* **EXTRACTED RECORDS**
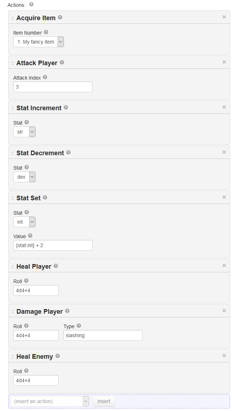Remove the Attack Player action
The image size is (234, 411).
pyautogui.click(x=224, y=62)
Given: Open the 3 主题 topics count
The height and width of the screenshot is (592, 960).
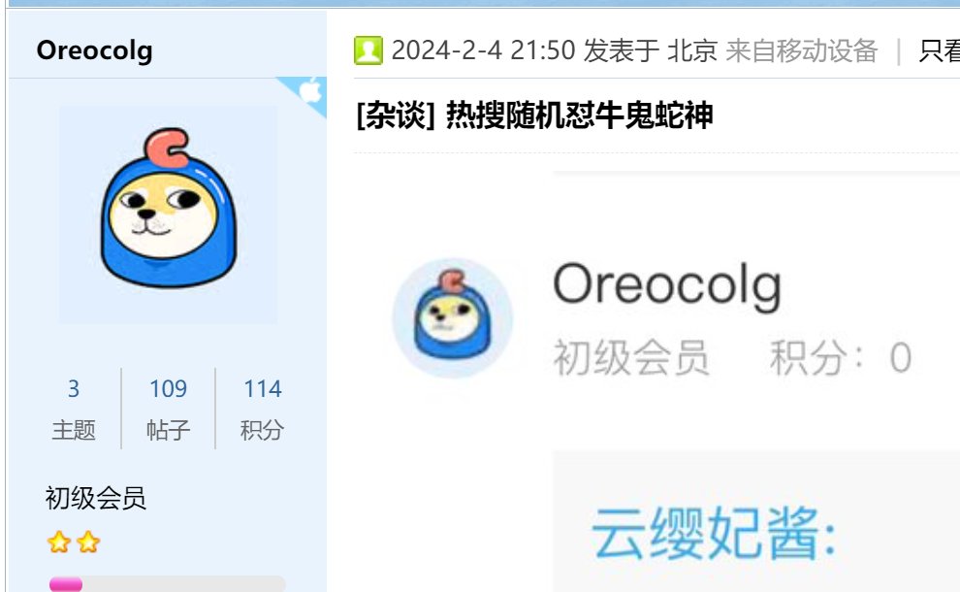Looking at the screenshot, I should tap(74, 409).
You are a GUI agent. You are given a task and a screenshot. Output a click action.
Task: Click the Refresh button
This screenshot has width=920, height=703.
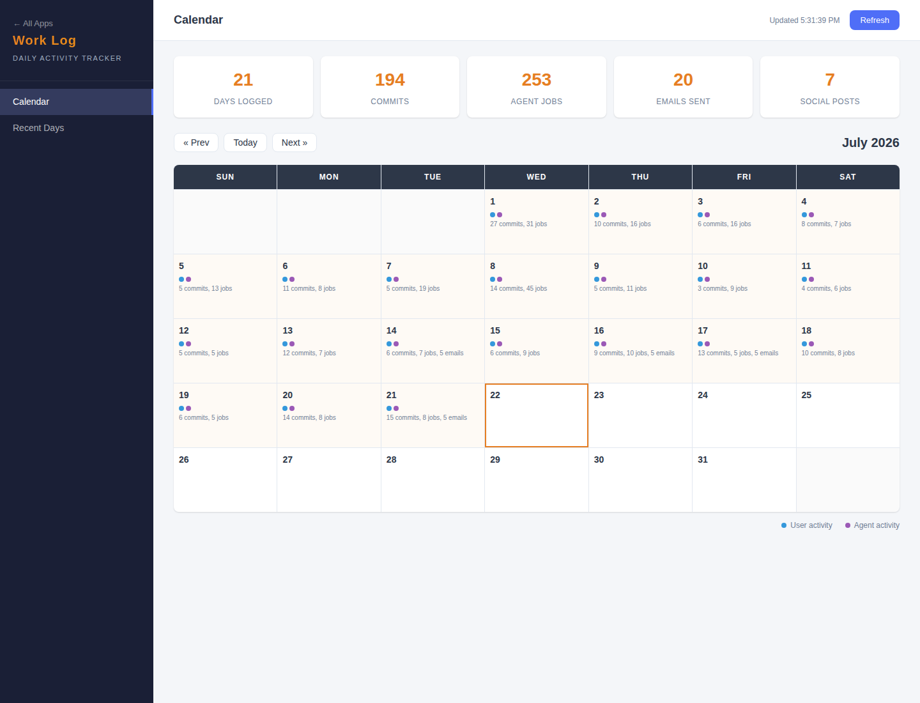point(874,20)
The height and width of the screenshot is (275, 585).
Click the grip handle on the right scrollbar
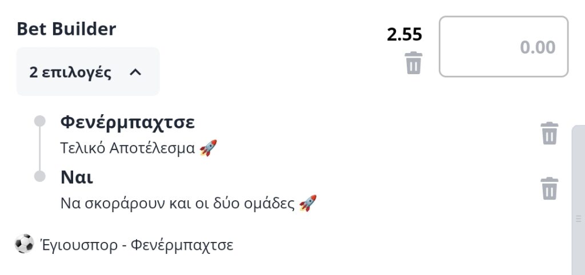pyautogui.click(x=579, y=219)
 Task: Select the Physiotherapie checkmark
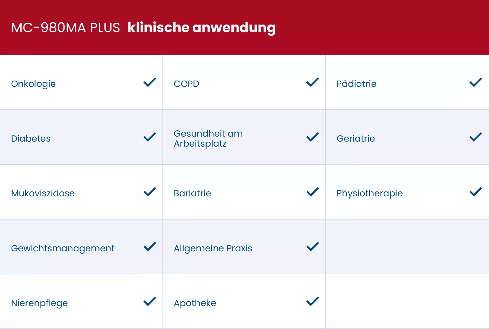476,192
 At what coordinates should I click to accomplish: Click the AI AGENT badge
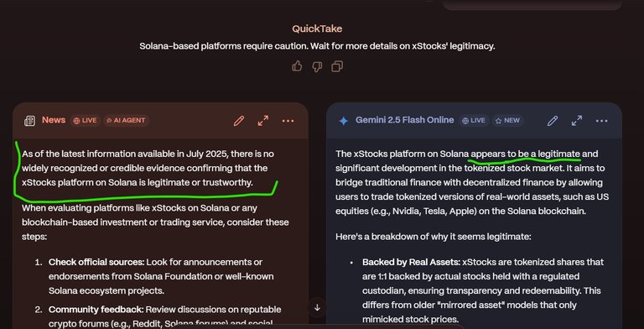pyautogui.click(x=126, y=121)
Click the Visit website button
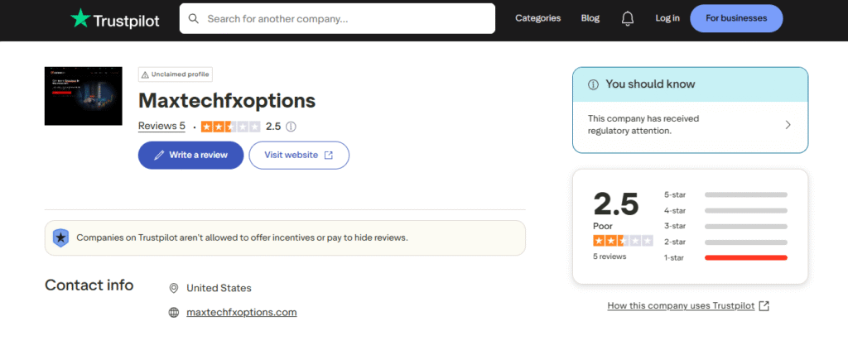Screen dimensions: 848x350 [x=299, y=155]
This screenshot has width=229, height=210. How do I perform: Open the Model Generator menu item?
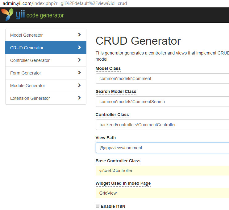pos(27,35)
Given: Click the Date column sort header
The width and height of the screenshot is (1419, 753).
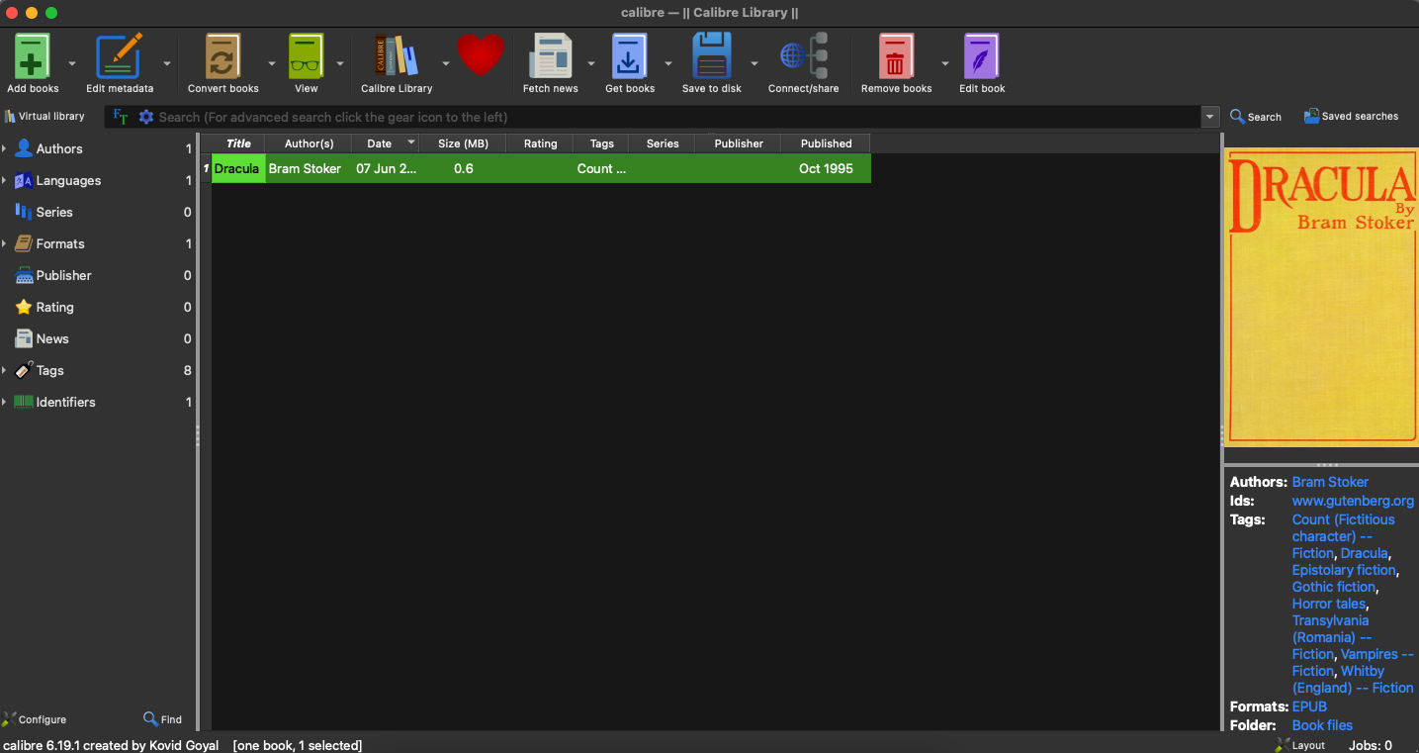Looking at the screenshot, I should tap(380, 142).
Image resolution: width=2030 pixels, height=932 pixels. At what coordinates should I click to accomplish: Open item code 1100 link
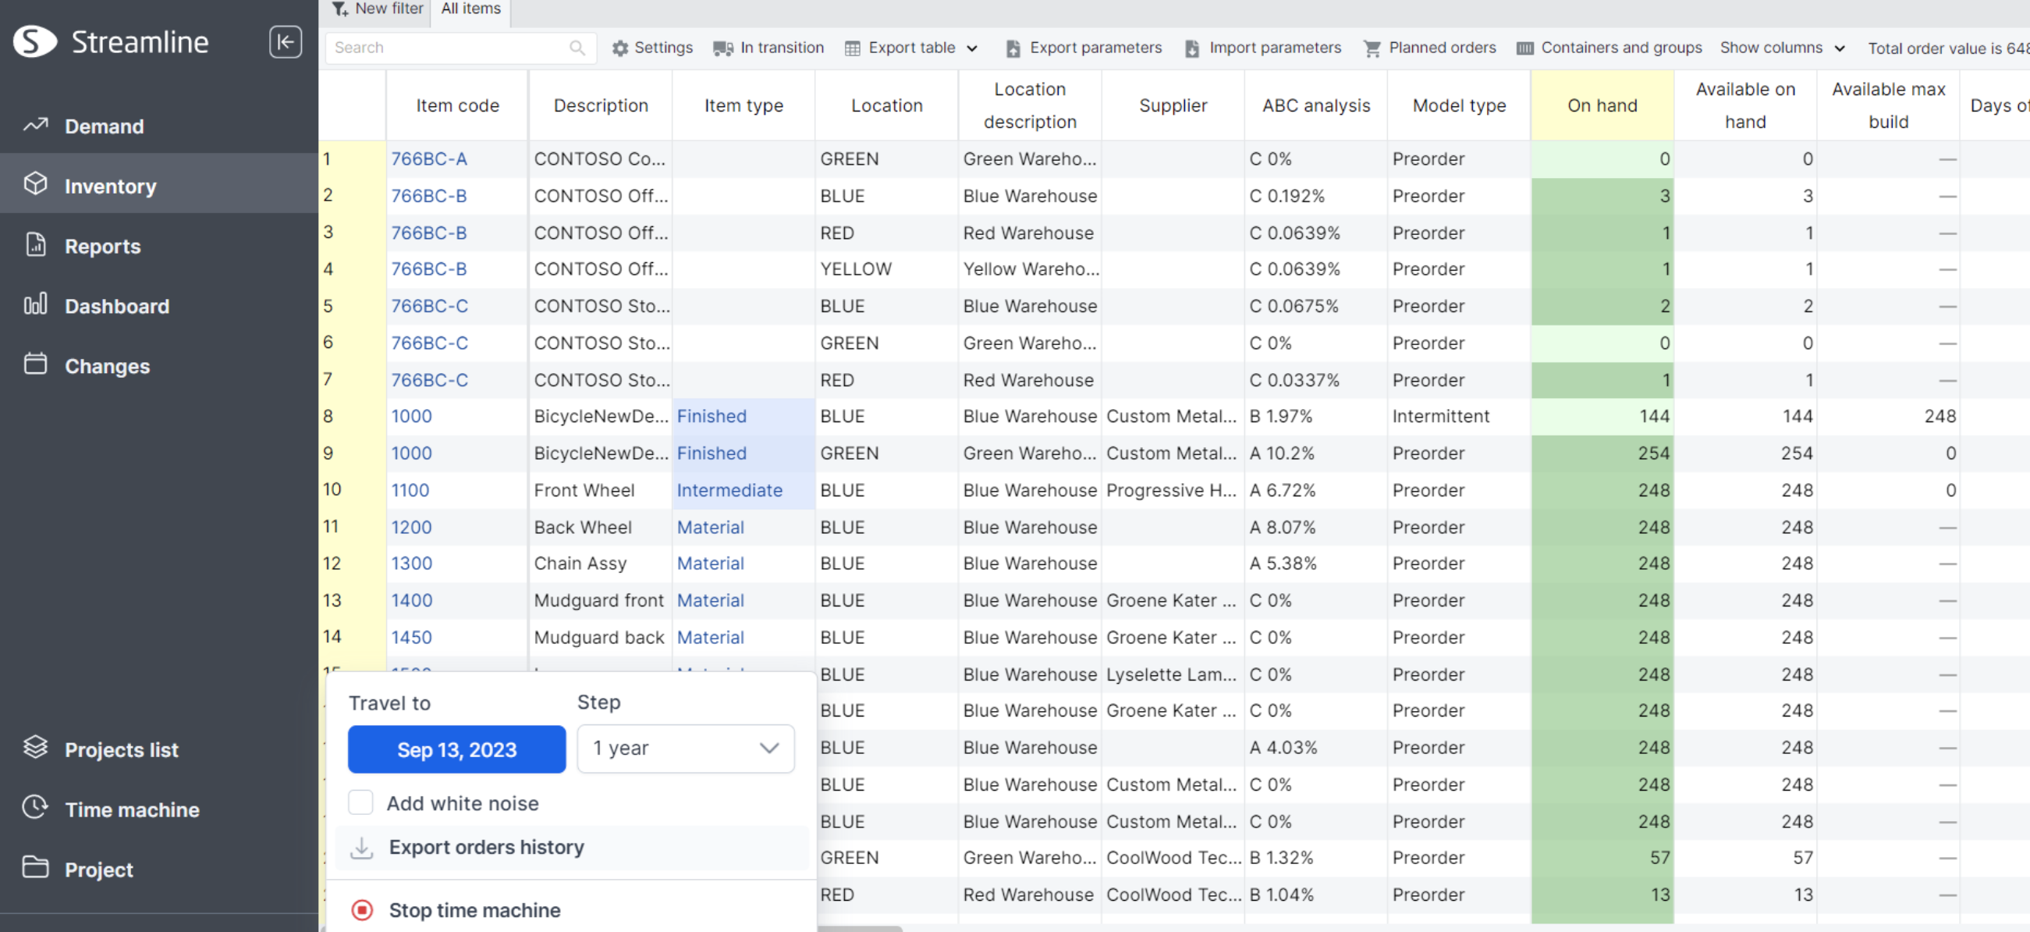click(x=410, y=490)
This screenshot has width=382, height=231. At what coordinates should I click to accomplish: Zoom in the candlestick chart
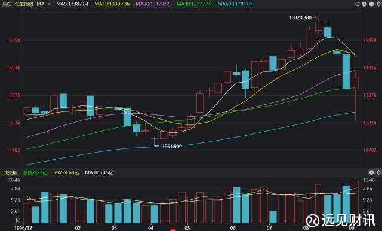(x=365, y=4)
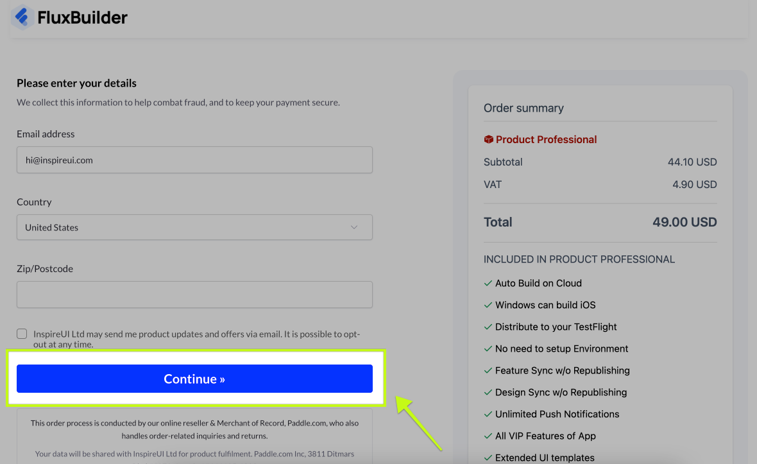Focus the Email address input field
Image resolution: width=757 pixels, height=464 pixels.
pyautogui.click(x=194, y=160)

* **EXERCISE DETAILS**
Format the data above as a numbered list, one line per item, with blank lines dropped and the pictures left out.

* **WRITTEN ANSWER**
1. Remove the Attack Player action
2. The image size is (234, 411).
3. pyautogui.click(x=224, y=62)
4. Given: Open the 3 主题 topics count
5. The height and width of the screenshot is (592, 960).
6. Looking at the screenshot, I should tap(74, 409).
7. You are a GUI agent. You are given a task and a screenshot. Output a click action.
8. Task: Click the Refresh button
9. This screenshot has width=920, height=703.
10. point(874,20)
11. The height and width of the screenshot is (275, 585).
12. Click the grip handle on the right scrollbar
13. pyautogui.click(x=579, y=219)
14.  Task: Select the Physiotherapie checkmark
15. 476,192
16.  At what coordinates should I click to accomplish: Click the AI AGENT badge
17. pyautogui.click(x=126, y=121)
18. Click the Visit website button
19. Screen dimensions: 848x350 [x=299, y=155]
20. This screenshot has width=229, height=210. How do I perform: Open the Model Generator menu item?
21. pos(27,35)
22. Given: Click the Date column sort header
23. The width and height of the screenshot is (1419, 753).
24. Looking at the screenshot, I should tap(380, 142).
25. Image resolution: width=2030 pixels, height=932 pixels. At what coordinates should I click to accomplish: Open item code 1100 link
26. click(x=410, y=490)
27. This screenshot has width=382, height=231. At what coordinates should I click to accomplish: Zoom in the candlestick chart
28. (x=365, y=4)
29. Focus the Email address input field
30. Image resolution: width=757 pixels, height=464 pixels.
31. pyautogui.click(x=194, y=160)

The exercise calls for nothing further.